Items from a data source
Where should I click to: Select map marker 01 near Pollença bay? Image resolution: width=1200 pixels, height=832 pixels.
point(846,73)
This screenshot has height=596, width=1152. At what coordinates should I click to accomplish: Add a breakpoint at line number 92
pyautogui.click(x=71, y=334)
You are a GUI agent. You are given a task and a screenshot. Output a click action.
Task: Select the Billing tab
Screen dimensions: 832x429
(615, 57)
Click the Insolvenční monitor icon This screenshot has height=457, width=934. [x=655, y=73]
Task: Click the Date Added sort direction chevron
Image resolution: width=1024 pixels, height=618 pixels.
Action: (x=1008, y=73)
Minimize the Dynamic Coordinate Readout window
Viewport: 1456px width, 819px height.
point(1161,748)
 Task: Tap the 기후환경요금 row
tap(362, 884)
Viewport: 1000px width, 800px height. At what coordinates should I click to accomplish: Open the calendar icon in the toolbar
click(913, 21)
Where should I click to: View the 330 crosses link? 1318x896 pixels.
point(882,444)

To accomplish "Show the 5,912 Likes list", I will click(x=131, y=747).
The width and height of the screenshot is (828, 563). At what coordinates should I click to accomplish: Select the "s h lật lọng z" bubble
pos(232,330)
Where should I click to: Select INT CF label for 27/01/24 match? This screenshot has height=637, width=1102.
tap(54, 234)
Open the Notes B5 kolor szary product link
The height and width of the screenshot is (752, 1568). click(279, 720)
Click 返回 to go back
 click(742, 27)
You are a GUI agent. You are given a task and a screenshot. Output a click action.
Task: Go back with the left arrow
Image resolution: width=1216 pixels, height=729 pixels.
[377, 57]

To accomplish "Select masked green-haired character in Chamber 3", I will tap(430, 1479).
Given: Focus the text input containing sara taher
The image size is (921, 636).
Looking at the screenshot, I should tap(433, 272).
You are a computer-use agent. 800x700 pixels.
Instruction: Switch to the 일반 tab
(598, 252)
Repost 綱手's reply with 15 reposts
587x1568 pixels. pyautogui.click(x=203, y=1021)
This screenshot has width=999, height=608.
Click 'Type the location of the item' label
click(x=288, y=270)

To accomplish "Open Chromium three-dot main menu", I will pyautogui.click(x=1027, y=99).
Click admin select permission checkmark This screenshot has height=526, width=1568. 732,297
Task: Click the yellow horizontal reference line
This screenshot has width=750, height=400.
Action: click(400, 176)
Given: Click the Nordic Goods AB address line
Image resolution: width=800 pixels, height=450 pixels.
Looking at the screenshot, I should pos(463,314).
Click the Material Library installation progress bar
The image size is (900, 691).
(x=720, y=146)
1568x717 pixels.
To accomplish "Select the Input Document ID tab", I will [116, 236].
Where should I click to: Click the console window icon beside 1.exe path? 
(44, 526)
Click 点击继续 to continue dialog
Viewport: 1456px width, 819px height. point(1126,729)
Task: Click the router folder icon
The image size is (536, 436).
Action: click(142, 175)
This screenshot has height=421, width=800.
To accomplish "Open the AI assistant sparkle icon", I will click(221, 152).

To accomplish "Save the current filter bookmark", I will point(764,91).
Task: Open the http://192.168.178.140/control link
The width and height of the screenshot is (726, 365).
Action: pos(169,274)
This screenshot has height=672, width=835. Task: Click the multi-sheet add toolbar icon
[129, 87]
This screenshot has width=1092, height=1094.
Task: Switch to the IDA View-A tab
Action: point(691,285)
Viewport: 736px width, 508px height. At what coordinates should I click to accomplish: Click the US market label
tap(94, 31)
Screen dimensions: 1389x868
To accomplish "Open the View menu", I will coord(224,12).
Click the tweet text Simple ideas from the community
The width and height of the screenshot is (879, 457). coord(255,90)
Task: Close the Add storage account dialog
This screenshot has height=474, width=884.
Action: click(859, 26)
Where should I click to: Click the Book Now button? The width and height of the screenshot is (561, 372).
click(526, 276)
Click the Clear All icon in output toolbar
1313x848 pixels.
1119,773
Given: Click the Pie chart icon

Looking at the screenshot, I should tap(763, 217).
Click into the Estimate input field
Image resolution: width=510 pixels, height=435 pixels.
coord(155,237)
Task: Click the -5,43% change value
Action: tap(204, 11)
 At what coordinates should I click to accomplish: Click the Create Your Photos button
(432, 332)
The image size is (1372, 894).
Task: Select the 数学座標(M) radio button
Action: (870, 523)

WHAT THE EXERCISE ASKS: Using the data above, transcribe the lines that run from the line with "The image size is (921, 636)." to the line with "This screenshot has width=999, height=608.", both ends kept, and output nothing else.

EXPECTED ANSWER:
The image size is (921, 636).
Looking at the screenshot, I should tap(433, 272).
You are a computer-use agent. 800x700 pixels.
Instruction: Switch to the 일반 tab
(598, 252)
Repost 綱手's reply with 15 reposts
587x1568 pixels. pyautogui.click(x=203, y=1021)
This screenshot has width=999, height=608.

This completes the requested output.